══ Data to use

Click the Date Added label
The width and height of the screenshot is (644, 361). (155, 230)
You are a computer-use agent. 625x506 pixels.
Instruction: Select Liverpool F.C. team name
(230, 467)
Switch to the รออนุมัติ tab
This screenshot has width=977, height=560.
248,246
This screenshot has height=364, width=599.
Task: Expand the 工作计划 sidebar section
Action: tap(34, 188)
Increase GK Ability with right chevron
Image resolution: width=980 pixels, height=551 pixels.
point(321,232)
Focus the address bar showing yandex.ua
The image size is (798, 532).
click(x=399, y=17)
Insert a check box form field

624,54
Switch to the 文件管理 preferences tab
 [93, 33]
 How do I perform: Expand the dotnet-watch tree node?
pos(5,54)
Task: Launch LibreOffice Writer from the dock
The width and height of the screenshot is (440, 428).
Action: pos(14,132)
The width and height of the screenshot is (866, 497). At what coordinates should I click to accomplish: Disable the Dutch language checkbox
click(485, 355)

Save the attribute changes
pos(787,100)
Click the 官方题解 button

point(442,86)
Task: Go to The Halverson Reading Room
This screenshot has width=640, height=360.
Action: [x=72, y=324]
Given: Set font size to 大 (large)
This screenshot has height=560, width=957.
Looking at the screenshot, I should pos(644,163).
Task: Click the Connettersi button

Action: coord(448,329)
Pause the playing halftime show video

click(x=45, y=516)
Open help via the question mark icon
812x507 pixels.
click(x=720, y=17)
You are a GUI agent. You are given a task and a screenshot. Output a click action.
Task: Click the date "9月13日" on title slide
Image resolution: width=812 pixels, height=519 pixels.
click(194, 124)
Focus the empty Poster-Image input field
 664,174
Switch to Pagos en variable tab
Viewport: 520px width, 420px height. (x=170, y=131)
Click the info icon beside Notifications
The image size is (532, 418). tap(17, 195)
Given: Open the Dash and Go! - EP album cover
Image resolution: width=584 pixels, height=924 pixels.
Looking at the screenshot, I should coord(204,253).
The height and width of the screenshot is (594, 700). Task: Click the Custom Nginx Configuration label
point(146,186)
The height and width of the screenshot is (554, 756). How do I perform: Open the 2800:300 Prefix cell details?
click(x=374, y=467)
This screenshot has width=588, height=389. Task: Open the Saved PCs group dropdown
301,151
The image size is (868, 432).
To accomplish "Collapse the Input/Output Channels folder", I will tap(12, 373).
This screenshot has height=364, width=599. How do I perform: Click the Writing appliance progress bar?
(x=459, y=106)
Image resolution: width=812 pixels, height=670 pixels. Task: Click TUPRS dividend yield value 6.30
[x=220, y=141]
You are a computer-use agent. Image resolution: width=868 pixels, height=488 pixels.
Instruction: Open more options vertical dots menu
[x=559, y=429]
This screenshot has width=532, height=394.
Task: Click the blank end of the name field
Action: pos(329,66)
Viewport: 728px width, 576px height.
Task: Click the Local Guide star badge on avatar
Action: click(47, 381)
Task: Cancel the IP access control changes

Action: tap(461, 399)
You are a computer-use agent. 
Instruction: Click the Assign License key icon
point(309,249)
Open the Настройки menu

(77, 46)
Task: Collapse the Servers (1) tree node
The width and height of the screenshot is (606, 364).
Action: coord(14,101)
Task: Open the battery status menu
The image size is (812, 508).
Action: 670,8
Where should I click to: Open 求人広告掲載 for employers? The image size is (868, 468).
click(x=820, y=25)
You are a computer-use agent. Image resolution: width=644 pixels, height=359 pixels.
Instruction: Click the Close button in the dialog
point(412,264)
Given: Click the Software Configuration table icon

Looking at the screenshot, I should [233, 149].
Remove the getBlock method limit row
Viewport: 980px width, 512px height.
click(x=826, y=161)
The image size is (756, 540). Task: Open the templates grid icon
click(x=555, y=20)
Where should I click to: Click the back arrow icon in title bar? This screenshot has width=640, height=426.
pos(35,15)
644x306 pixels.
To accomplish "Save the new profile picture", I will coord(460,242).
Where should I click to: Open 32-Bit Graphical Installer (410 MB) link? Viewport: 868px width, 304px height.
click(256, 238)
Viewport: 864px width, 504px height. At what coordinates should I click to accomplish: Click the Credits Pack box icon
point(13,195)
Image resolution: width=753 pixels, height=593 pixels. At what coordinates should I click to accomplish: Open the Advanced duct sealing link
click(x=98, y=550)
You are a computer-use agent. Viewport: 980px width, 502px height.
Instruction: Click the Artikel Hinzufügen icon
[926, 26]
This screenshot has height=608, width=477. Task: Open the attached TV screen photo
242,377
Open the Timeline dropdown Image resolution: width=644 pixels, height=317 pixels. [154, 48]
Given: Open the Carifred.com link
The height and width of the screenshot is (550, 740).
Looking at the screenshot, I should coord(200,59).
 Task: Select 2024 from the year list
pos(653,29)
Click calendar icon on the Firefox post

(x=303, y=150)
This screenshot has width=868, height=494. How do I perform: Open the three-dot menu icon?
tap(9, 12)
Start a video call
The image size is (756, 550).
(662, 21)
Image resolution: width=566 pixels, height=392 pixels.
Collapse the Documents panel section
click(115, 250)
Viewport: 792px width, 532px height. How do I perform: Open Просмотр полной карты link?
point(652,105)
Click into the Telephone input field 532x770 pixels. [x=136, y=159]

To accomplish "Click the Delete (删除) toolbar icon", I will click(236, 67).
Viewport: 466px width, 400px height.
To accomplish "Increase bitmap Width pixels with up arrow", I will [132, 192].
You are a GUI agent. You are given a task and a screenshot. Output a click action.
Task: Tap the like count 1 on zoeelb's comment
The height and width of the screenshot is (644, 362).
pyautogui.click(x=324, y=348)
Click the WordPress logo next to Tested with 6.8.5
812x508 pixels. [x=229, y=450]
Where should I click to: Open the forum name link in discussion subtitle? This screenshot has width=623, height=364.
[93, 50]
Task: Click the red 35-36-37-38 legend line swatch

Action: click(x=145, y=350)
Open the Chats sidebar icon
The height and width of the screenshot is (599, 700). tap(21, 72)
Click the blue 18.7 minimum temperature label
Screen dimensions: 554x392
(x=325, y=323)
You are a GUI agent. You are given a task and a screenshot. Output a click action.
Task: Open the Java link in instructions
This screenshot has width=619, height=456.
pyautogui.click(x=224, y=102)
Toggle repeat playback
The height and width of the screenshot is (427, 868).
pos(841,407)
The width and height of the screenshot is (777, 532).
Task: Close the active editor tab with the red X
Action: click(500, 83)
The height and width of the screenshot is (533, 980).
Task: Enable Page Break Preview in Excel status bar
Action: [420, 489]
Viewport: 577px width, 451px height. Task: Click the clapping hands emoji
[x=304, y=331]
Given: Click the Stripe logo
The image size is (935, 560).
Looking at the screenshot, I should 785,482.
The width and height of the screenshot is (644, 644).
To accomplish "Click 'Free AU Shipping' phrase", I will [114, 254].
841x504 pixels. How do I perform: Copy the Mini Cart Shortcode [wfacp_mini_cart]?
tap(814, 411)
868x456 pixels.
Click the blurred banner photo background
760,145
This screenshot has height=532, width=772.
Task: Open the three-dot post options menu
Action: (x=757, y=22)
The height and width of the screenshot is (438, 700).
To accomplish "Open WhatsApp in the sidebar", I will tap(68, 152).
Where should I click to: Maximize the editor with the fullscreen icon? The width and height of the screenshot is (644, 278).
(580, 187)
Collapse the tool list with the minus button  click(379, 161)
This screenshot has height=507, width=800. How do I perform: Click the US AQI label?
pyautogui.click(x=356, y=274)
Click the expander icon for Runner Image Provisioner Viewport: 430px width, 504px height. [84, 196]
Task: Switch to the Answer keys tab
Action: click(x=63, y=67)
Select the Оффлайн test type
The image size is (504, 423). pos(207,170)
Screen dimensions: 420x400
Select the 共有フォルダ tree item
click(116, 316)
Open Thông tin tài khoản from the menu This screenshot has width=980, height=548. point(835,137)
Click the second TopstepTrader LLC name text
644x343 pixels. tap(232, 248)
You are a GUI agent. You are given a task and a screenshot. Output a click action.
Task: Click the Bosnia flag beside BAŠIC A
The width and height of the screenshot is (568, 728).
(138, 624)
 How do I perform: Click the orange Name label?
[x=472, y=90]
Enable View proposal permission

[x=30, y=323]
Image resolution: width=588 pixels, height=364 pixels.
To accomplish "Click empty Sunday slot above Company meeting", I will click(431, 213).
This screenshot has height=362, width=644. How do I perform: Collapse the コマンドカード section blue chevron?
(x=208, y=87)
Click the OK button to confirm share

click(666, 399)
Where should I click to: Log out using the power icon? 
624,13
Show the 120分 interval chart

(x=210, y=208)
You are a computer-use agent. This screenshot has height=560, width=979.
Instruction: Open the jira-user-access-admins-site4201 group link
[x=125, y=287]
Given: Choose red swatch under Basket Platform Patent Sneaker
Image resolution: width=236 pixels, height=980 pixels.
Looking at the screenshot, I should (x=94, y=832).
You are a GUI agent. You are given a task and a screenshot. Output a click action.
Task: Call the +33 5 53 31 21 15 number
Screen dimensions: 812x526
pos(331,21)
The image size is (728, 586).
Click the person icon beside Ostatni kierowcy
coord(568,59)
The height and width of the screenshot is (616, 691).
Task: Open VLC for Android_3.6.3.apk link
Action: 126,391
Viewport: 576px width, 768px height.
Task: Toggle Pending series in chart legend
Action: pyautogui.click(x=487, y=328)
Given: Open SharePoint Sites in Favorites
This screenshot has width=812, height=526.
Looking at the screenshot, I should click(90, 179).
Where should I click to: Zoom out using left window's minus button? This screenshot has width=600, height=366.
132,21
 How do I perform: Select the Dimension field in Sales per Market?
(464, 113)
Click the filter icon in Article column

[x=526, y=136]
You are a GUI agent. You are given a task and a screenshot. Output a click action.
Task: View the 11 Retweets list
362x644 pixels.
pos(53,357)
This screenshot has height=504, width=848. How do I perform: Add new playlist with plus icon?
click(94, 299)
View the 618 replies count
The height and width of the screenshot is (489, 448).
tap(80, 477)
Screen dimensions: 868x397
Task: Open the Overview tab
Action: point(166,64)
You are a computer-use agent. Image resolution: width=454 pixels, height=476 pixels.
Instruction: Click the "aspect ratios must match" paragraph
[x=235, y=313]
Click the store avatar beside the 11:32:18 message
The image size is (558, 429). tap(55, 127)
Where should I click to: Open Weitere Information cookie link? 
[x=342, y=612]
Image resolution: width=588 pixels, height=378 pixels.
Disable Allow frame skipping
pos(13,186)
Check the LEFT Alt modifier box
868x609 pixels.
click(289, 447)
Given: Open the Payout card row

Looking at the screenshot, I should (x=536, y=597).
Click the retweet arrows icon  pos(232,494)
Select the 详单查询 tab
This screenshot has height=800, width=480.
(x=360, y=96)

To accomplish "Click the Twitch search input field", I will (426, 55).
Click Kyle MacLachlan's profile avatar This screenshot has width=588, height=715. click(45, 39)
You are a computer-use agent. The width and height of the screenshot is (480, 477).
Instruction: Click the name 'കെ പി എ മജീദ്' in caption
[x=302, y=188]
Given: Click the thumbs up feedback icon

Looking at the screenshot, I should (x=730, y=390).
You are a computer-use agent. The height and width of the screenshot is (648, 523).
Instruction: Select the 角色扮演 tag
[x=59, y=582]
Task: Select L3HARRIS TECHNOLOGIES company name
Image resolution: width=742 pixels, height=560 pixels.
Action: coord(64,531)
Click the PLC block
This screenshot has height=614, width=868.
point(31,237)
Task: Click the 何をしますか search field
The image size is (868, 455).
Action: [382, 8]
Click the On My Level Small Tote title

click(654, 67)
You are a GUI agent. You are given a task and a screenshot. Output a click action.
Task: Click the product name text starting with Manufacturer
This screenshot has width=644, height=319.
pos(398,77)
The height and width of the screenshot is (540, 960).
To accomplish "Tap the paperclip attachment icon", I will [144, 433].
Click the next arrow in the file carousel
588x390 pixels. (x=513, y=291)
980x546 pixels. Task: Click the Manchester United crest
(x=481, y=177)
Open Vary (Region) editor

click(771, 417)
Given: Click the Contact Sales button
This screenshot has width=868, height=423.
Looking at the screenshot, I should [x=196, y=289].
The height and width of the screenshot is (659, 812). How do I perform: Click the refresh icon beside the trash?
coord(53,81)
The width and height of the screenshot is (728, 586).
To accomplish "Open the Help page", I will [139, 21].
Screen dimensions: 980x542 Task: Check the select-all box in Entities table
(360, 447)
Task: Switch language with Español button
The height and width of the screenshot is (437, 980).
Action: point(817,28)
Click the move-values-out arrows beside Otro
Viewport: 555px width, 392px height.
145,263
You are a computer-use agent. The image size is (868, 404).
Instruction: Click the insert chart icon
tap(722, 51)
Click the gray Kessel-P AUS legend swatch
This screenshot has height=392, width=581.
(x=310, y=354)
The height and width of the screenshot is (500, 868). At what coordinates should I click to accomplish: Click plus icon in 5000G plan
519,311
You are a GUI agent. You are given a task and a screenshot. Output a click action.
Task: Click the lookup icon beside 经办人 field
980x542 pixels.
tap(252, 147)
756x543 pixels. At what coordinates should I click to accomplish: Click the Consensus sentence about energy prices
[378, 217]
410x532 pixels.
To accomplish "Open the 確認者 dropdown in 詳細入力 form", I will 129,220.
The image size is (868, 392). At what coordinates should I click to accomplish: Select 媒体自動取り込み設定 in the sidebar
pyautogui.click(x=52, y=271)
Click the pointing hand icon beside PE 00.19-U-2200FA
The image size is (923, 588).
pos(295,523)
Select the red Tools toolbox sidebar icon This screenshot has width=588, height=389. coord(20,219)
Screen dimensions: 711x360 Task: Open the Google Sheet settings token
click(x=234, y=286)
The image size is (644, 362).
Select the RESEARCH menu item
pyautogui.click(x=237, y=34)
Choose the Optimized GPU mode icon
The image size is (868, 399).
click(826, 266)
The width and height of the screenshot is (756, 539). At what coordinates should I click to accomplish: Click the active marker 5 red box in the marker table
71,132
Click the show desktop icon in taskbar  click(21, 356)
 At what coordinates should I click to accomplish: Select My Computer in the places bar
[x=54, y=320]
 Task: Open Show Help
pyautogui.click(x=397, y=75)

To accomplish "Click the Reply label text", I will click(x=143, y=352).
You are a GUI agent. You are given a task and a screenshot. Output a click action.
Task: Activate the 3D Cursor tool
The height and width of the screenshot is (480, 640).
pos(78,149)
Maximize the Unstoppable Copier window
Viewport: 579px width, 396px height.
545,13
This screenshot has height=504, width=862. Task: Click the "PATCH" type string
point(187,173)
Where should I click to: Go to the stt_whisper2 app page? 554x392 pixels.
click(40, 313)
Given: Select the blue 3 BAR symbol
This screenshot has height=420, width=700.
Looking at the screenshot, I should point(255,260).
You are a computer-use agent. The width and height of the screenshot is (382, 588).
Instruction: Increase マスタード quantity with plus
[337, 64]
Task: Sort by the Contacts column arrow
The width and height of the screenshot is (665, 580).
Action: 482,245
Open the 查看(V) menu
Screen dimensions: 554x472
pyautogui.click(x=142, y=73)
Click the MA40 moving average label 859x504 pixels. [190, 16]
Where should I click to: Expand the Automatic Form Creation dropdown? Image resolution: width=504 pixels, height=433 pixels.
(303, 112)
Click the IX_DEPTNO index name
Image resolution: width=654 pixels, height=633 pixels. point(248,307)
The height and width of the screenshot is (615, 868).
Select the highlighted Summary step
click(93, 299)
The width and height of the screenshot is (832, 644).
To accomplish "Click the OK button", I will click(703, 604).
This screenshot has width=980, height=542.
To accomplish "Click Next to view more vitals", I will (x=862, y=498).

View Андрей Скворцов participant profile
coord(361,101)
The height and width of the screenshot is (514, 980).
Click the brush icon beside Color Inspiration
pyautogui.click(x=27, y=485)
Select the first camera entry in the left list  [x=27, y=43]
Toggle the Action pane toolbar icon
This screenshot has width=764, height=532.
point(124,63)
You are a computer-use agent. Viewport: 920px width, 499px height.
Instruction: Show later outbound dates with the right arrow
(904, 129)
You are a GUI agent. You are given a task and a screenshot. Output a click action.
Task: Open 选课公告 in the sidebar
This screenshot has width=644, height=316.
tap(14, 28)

════

Output all lines from the beginning of the data up to the line holding "Switch to the รออนุมัติ tab", that line included, exactly as written.

Click the Date Added label
The width and height of the screenshot is (644, 361). (155, 230)
You are a computer-use agent. 625x506 pixels.
Instruction: Select Liverpool F.C. team name
(230, 467)
Switch to the รออนุมัติ tab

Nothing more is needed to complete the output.